— WHAT YOU WILL DO —
Output the following lines verbatim, with no changes.

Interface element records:

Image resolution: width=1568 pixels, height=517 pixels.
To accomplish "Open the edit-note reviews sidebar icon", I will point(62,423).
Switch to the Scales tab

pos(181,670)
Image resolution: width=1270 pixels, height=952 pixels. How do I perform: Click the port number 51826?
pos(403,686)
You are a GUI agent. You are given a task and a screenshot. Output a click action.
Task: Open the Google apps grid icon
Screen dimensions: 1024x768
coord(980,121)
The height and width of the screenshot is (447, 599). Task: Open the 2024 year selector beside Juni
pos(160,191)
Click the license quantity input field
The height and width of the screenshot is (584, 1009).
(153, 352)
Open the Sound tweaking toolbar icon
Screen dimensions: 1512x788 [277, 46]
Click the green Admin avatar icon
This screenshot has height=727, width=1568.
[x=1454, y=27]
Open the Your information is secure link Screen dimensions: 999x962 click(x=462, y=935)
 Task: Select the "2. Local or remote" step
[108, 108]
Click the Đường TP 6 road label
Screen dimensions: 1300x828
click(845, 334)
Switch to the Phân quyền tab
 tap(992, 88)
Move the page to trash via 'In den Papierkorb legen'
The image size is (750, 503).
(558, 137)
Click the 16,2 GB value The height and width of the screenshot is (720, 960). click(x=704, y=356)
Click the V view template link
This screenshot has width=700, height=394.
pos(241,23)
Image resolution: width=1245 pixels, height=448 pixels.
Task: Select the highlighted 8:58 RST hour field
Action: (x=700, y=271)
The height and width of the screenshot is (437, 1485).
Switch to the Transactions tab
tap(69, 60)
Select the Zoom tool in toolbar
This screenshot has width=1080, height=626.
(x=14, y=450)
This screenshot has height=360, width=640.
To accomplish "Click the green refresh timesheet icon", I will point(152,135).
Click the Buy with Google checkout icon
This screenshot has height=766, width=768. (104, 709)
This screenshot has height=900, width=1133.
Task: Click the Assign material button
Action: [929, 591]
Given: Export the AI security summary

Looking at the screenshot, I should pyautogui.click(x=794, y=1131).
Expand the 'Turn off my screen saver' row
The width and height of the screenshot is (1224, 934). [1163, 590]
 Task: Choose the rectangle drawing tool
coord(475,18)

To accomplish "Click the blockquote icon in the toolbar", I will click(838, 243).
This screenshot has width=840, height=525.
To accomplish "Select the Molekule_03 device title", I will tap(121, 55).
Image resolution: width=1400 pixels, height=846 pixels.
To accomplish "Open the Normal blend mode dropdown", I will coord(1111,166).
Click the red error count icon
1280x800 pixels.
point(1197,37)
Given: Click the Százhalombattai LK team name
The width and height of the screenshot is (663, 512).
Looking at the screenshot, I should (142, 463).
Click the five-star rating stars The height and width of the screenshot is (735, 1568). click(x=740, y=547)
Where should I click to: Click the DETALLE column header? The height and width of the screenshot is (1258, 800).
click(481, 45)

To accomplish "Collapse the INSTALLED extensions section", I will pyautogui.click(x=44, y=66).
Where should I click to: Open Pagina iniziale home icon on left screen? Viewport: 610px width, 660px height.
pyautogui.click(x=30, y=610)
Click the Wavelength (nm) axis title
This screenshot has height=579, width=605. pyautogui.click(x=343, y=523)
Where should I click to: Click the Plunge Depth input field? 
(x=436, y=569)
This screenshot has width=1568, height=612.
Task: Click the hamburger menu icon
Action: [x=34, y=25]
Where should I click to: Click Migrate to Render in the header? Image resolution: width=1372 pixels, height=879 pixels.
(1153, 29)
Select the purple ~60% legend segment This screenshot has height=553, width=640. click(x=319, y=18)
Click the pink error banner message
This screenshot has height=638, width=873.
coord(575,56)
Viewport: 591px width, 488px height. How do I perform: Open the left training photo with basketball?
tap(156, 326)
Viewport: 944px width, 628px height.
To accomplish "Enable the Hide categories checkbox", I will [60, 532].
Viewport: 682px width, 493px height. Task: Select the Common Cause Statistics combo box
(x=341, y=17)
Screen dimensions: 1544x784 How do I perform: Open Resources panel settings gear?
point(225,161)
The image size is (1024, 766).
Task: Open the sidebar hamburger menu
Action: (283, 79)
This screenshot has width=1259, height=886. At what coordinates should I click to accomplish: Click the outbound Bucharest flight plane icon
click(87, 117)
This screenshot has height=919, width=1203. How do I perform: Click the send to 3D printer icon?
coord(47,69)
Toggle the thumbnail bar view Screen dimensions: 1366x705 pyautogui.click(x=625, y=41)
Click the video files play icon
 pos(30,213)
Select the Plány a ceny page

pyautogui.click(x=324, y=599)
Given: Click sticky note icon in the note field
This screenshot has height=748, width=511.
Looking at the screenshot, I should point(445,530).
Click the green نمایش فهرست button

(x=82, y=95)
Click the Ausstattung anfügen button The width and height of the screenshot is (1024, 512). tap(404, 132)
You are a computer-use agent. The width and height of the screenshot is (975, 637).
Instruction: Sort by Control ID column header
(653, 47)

— CORRECT RESPONSE —
Image resolution: width=1568 pixels, height=517 pixels.
To accomplish "Open the edit-note reviews sidebar icon", I will point(62,423).
Switch to the Scales tab

pos(181,670)
Image resolution: width=1270 pixels, height=952 pixels. How do I perform: Click the port number 51826?
pos(403,686)
You are a GUI agent. You are given a task and a screenshot. Output a click action.
Task: Open the Google apps grid icon
Screen dimensions: 1024x768
coord(980,121)
The height and width of the screenshot is (447, 599). Task: Open the 2024 year selector beside Juni
pos(160,191)
Click the license quantity input field
The height and width of the screenshot is (584, 1009).
(153, 352)
Open the Sound tweaking toolbar icon
Screen dimensions: 1512x788 [277, 46]
Click the green Admin avatar icon
This screenshot has height=727, width=1568.
[x=1454, y=27]
Open the Your information is secure link Screen dimensions: 999x962 click(x=462, y=935)
 Task: Select the "2. Local or remote" step
[108, 108]
Click the Đường TP 6 road label
Screen dimensions: 1300x828
click(845, 334)
Switch to the Phân quyền tab
 tap(992, 88)
Move the page to trash via 'In den Papierkorb legen'
The image size is (750, 503).
(558, 137)
Click the 16,2 GB value The height and width of the screenshot is (720, 960). click(x=704, y=356)
Click the V view template link
This screenshot has width=700, height=394.
pos(241,23)
Image resolution: width=1245 pixels, height=448 pixels.
Task: Select the highlighted 8:58 RST hour field
Action: (x=700, y=271)
The height and width of the screenshot is (437, 1485).
Switch to the Transactions tab
tap(69, 60)
Select the Zoom tool in toolbar
This screenshot has width=1080, height=626.
(x=14, y=450)
This screenshot has height=360, width=640.
To accomplish "Click the green refresh timesheet icon", I will point(152,135).
Click the Buy with Google checkout icon
This screenshot has height=766, width=768. (104, 709)
This screenshot has height=900, width=1133.
Task: Click the Assign material button
Action: [929, 591]
Given: Export the AI security summary

Looking at the screenshot, I should pyautogui.click(x=794, y=1131).
Expand the 'Turn off my screen saver' row
The width and height of the screenshot is (1224, 934). [1163, 590]
 Task: Choose the rectangle drawing tool
coord(475,18)

To accomplish "Click the blockquote icon in the toolbar", I will click(838, 243).
This screenshot has width=840, height=525.
To accomplish "Select the Molekule_03 device title", I will tap(121, 55).
Image resolution: width=1400 pixels, height=846 pixels.
To accomplish "Open the Normal blend mode dropdown", I will coord(1111,166).
Click the red error count icon
1280x800 pixels.
point(1197,37)
Given: Click the Százhalombattai LK team name
The width and height of the screenshot is (663, 512).
Looking at the screenshot, I should (142, 463).
Click the five-star rating stars The height and width of the screenshot is (735, 1568). click(x=740, y=547)
Where should I click to: Click the DETALLE column header? The height and width of the screenshot is (1258, 800).
click(481, 45)

To accomplish "Collapse the INSTALLED extensions section", I will pyautogui.click(x=44, y=66).
Where should I click to: Open Pagina iniziale home icon on left screen? Viewport: 610px width, 660px height.
pyautogui.click(x=30, y=610)
Click the Wavelength (nm) axis title
This screenshot has height=579, width=605. pyautogui.click(x=343, y=523)
Where should I click to: Click the Plunge Depth input field? 
(x=436, y=569)
This screenshot has width=1568, height=612.
Task: Click the hamburger menu icon
Action: [x=34, y=25]
Where should I click to: Click Migrate to Render in the header? Image resolution: width=1372 pixels, height=879 pixels.
(1153, 29)
Select the purple ~60% legend segment This screenshot has height=553, width=640. click(x=319, y=18)
Click the pink error banner message
This screenshot has height=638, width=873.
coord(575,56)
Viewport: 591px width, 488px height. How do I perform: Open the left training photo with basketball?
tap(156, 326)
Viewport: 944px width, 628px height.
To accomplish "Enable the Hide categories checkbox", I will [60, 532].
Viewport: 682px width, 493px height. Task: Select the Common Cause Statistics combo box
(x=341, y=17)
Screen dimensions: 1544x784 How do I perform: Open Resources panel settings gear?
point(225,161)
The image size is (1024, 766).
Task: Open the sidebar hamburger menu
Action: (283, 79)
This screenshot has width=1259, height=886. At what coordinates should I click to accomplish: Click the outbound Bucharest flight plane icon
click(87, 117)
This screenshot has height=919, width=1203. How do I perform: Click the send to 3D printer icon?
coord(47,69)
Toggle the thumbnail bar view Screen dimensions: 1366x705 pyautogui.click(x=625, y=41)
Click the video files play icon
 pos(30,213)
Select the Plány a ceny page

pyautogui.click(x=324, y=599)
Given: Click sticky note icon in the note field
This screenshot has height=748, width=511.
Looking at the screenshot, I should point(445,530).
Click the green نمایش فهرست button

(x=82, y=95)
Click the Ausstattung anfügen button The width and height of the screenshot is (1024, 512). tap(404, 132)
You are a computer-use agent. The width and height of the screenshot is (975, 637).
Instruction: Sort by Control ID column header
(653, 47)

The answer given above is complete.